> **WHAT NEEDS TO BE DONE**
Please continue the interview excerpt on parapsychology from where it stops.

ROBERT: Are you suggesting a subtle admission by skeptics that experimental data of parapsychological phenomena are meeting the critical tests of good science, such as tightly controlled experimental design, replicability by independent scientists and labs, and statistical significance?

DEAN: It changes the playing field from "You guys are nuts, because this stuff couldn't possibly be real" to "Let's figure out whether these anomalies are what they appear to be--because, after all, they came from people's experiences, not from strange experiments in the lab--and if they're what they appear to be, we've captured psi."

ROBERT: What do your friends and colleagues in mainstream science think of your chosen profession?

> **EXTRACTED RECORDS**
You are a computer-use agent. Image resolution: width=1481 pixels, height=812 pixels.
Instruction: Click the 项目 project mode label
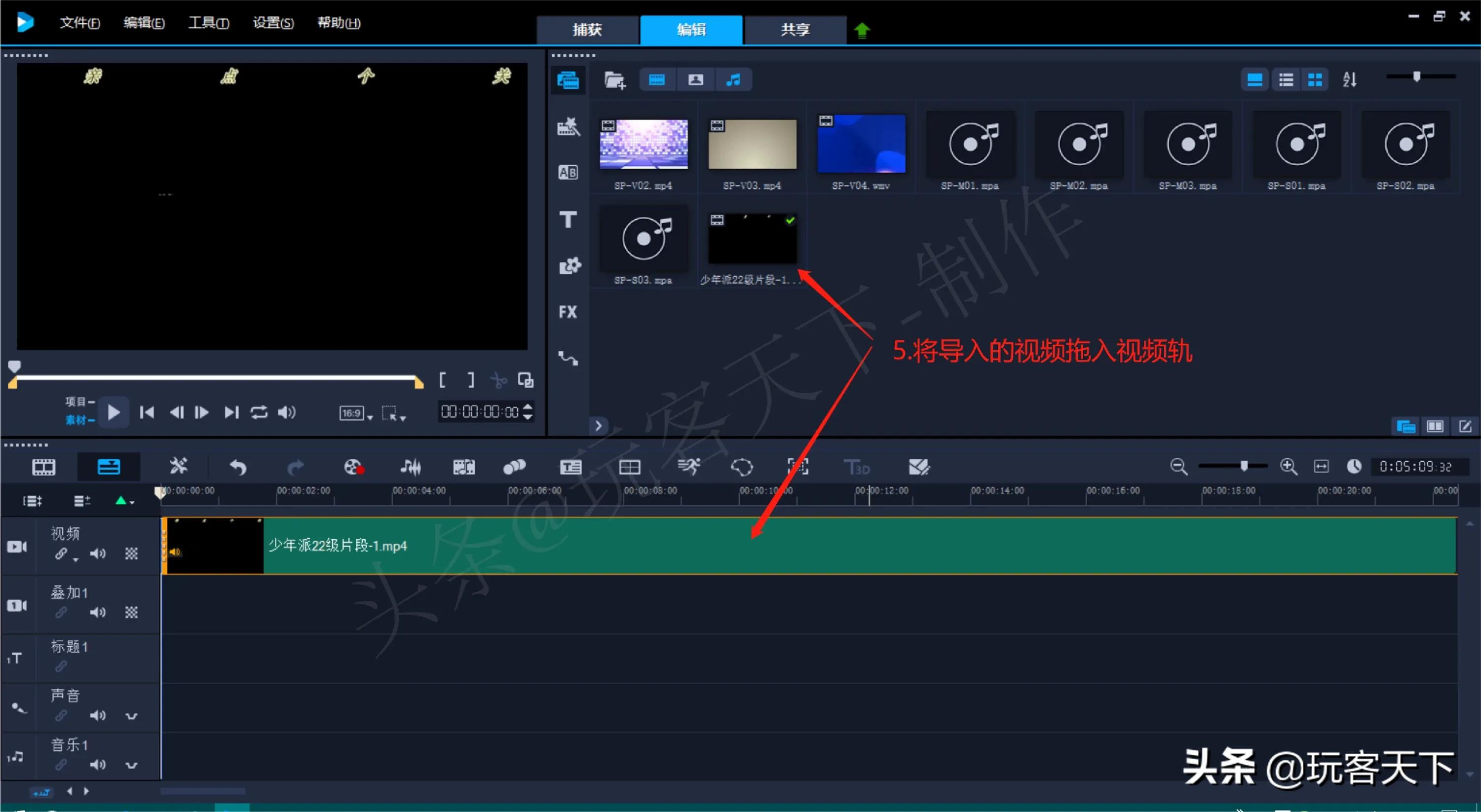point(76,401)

* * *

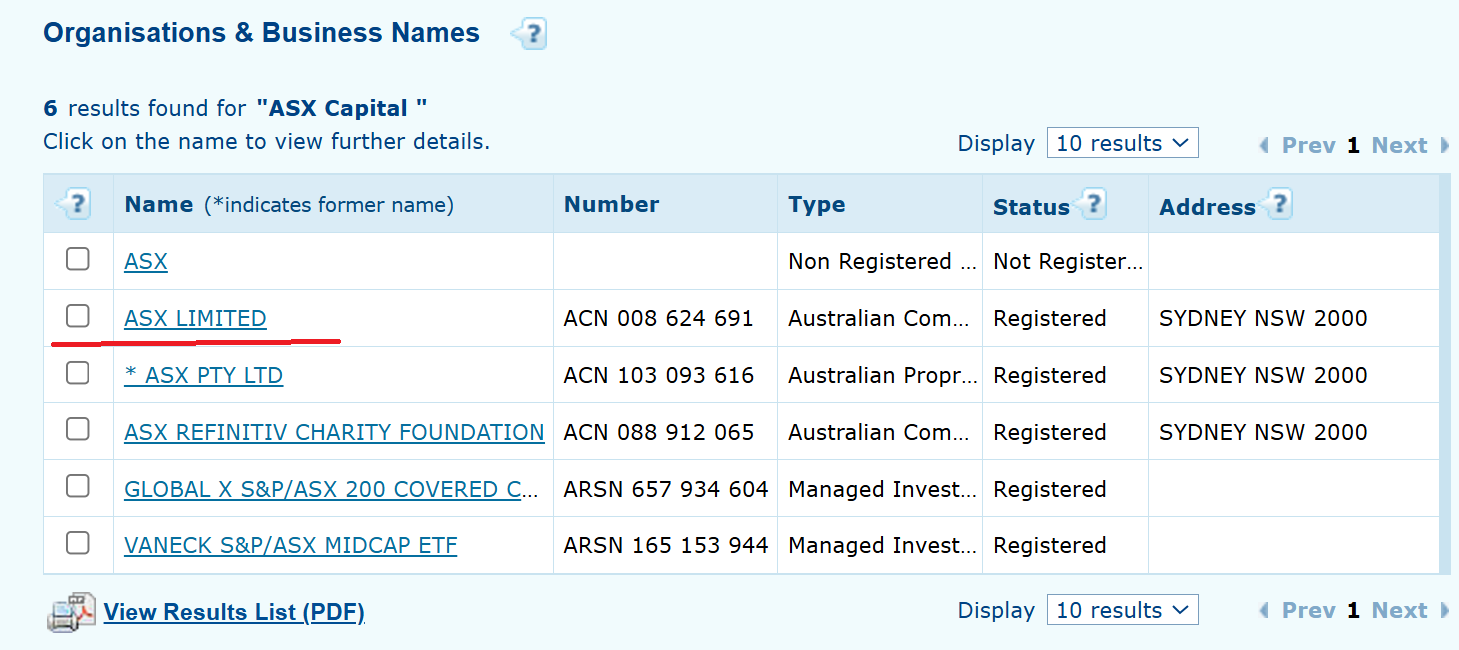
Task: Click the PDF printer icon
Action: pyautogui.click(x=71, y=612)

---

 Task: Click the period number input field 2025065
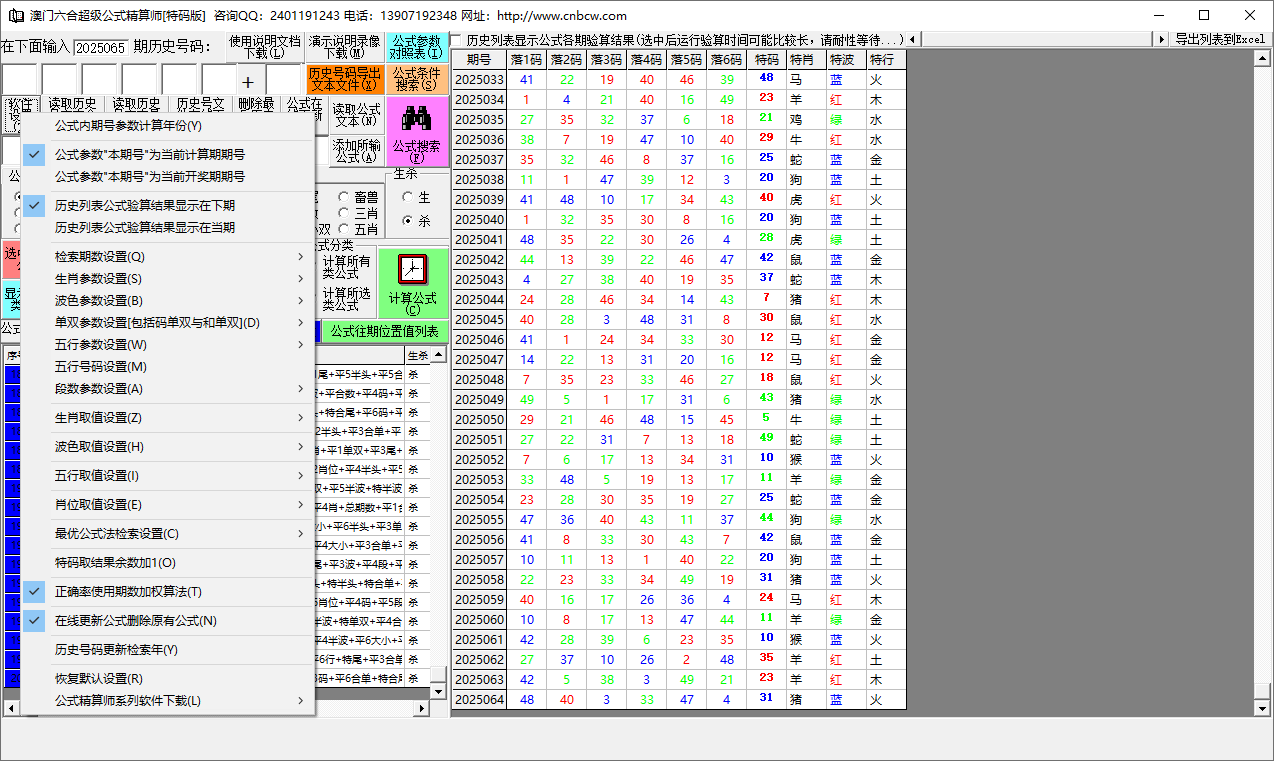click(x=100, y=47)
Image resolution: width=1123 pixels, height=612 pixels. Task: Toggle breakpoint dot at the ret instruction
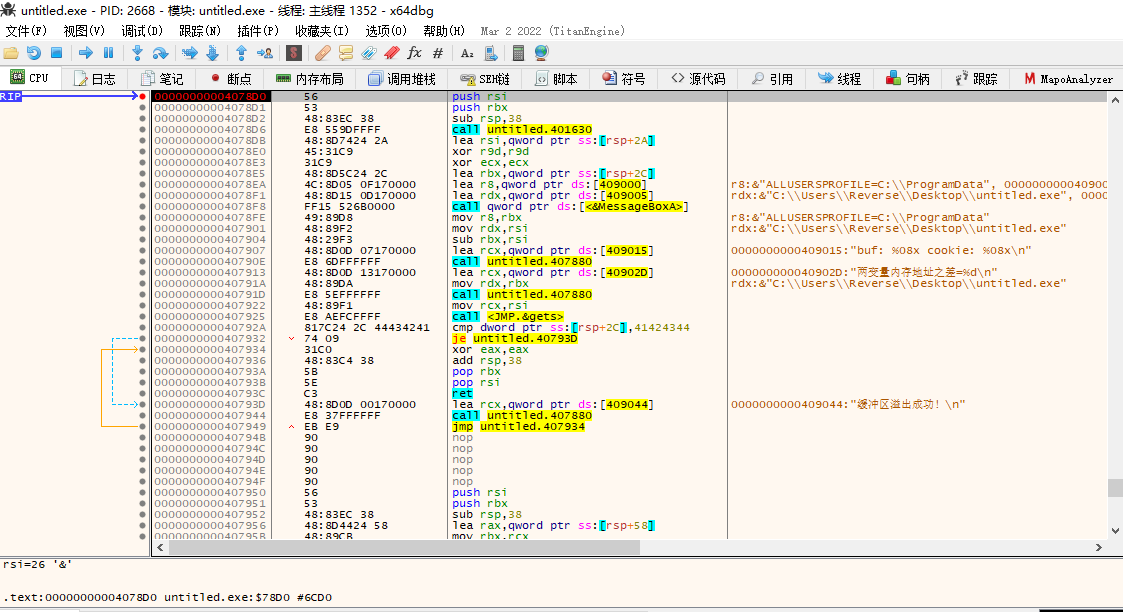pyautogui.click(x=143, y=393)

> **ANSWER TO THIS EXERCISE**
DEAN: They hold a range of opinions, but in general here's what happens. Scientist friends or colleagues will come into my lab--some claiming they're skeptics, some not--and then they actually spend time running experiments and looking at the results. When they do these steps themselves, they usually change their opinion quite quickly. This opinion change is of two kinds. First, they realize that parapsychologists are as skeptical as they are. You have to be, because after years of scrutinizing these experiments, what we do now is quite good science. Second, they witness experiments that in some cases are really quite dramatic. Real anomalies emerge right before their eyes, and so my colleagues become really interested.

ROBERT: Jim, what would it take for you to move parapsychology from where you wouldn't even mention it in your books to recommending it for inclusion in mainstream scientific discussion?

JIM: In science, there's this process of first establishing that something happens--that there really is something going on that needs to be explained, and then you try to explain it; this is what you call experimental theory. My take on parapsychology is that I'm not convinced that there's something to be explained here.

ROBERT: What would convince you to change your opinion?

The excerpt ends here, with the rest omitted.